The Telecom Commission has approved the enhancement of the foreign direct investment (FDI) limit in the telecom sector from 74 per cent to 100 per cent.
The cumulative FDI between 2000 and 2012 was Rs.57,079 crore or nearly $10 billion (see Chart).
The Telecom Commission’s decision will now be submitted to the Union Cabinet for its approval. The move comes on the eve of Finance Minister P. Chidambaram’s visit to the U.S. on July 11, followed by Telecom Minister Kapil Sibal’s week-long visit to the U.S. starting July 15. The announcement also comes on the heels of new balance of payment challenges, with the rupee at an all-time low of nearly 60 per dollar.
The announcement has multiple implications for India. Speaking to The Hindu, Mr. Sibal said he expected the move to reenergize the telecom industry out of its legacy debt issues by bringing in at least $10-15 billion of FDI. “By improving connectivity through the highest quality of connectivity and competition, it will further empower the aam aadmi of the country in a meaningful manner,” Mr. Sibal said. He further asserted that security concerns surrounding telecom networks would also be addressed with a firm hand.
Indian investors — Bharti Group in Airtel, Aditya Birla Group in Idea, Tatas in TataTele, Shyam in MTS, Piramal and Vodafone, Reliance in Reliance Infocomm, and Reddys in Aircel — will now be in a position to sell in part or full their stake to the foreign investors, in the event foreign investors have any appetite for further exposure. Maxis and Vodafone are likely to use this opportunity to hike their stake up from 74 per cent.
However, when contacted, a Vodafone spokesperson told The Hindu that the company would only comment after Cabinet approval.
For Bharti, with investments from Singtel and the Qatar Foundation, the announcement may not lead to immediate dilution. As of December, 2012, the Aditya Birla Group had two major foreign investors — TMI Mauritius (14 per cent) and P5 Asia Investments (10 per cent) as a part of the 45.6 per cent of foreign. NTT Docomo holds up to 26 per cent FDI in Tata Teleservices. Considering the massive debt burden on these companies, they could consider bringing fresh equity with sufficient head room for growth for both FDI and FII (Foreign Institutional Investors).

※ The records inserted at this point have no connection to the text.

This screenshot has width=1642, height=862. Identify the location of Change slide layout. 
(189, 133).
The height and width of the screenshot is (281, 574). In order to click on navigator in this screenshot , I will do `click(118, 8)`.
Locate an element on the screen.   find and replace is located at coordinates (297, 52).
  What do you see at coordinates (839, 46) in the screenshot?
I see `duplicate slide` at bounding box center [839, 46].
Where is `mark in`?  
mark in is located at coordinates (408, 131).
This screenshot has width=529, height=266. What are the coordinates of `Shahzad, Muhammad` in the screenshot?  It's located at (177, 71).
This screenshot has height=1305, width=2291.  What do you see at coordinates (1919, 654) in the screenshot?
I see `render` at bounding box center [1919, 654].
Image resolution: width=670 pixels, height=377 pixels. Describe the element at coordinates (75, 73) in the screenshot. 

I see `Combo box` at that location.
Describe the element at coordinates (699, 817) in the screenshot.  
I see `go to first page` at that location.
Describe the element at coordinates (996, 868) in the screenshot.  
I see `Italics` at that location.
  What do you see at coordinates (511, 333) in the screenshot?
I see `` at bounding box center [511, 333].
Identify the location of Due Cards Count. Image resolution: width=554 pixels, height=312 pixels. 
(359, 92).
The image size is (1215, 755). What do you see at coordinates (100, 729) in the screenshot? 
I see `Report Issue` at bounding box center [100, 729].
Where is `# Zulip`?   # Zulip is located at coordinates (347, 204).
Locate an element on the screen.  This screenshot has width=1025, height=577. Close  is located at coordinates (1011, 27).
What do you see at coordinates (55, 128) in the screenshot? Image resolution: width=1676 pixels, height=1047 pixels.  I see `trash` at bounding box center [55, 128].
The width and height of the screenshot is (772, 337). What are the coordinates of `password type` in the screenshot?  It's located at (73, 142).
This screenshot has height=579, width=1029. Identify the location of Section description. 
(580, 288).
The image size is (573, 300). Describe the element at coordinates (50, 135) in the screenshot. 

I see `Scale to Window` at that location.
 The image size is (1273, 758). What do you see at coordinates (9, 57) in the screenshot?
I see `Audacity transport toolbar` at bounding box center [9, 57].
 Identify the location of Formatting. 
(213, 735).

With roughly 900 million mobile subscriptions and a stagnating market, it is unlikely that 100 per cent FDI will result in any massive new inflow of foreign investment in greenfield projects. However, apart from Vodafone, Maxis, and Singtel, some new equity fund could make a play for the existing equity or to buy out Indian equity in an existing venture. By 2014-16, one or two major M&A deals could be in the offing relating to an outright sale of a large Indian telecom operator.
The Director-General of the Cellular Operators Association of India (COAI), Rajan Mathews, did not offer an official comment but cautioned that the main issue revolved around the debt component in relation to 100 per cent FDI rather than just equity.
Considered of strategic importance, 100 per cent FDI in telecom is likely to be accompanied by several caveats and stiff restrictions. The decision will make it virtually impossible for Indian security agencies to cast major discriminatory conditions on the 100 per cent FDI-owned telecom ventures of the future. Even today, with significantly large foreign investments, the difference between Indian-owned and foreign-owned telecom ventures has altogether blurred with hardly any mobile or long distance operator without substantial direct (FDI) or indirect FII foreign holding in the ventures.
India has allowed 100 per cent FDI in telecom equipment manufacturing since the early 1990s. Later, the National Telecom Policy 1994 allowed up to 49 per cent FDI in telecom services. India’s mobile sector not just flourished, but also became one of the largest sources for attracting global FDI between 1994 and 2013.
Former Telecom Minister Dayanidhi Maran increased the FDI limit to 74 per cent in 2005. The FDI peaked during 2007-2010, and then declined sharply from Rs.12,270 crore in 2009-10 to Rs.7,542 crore in 2011.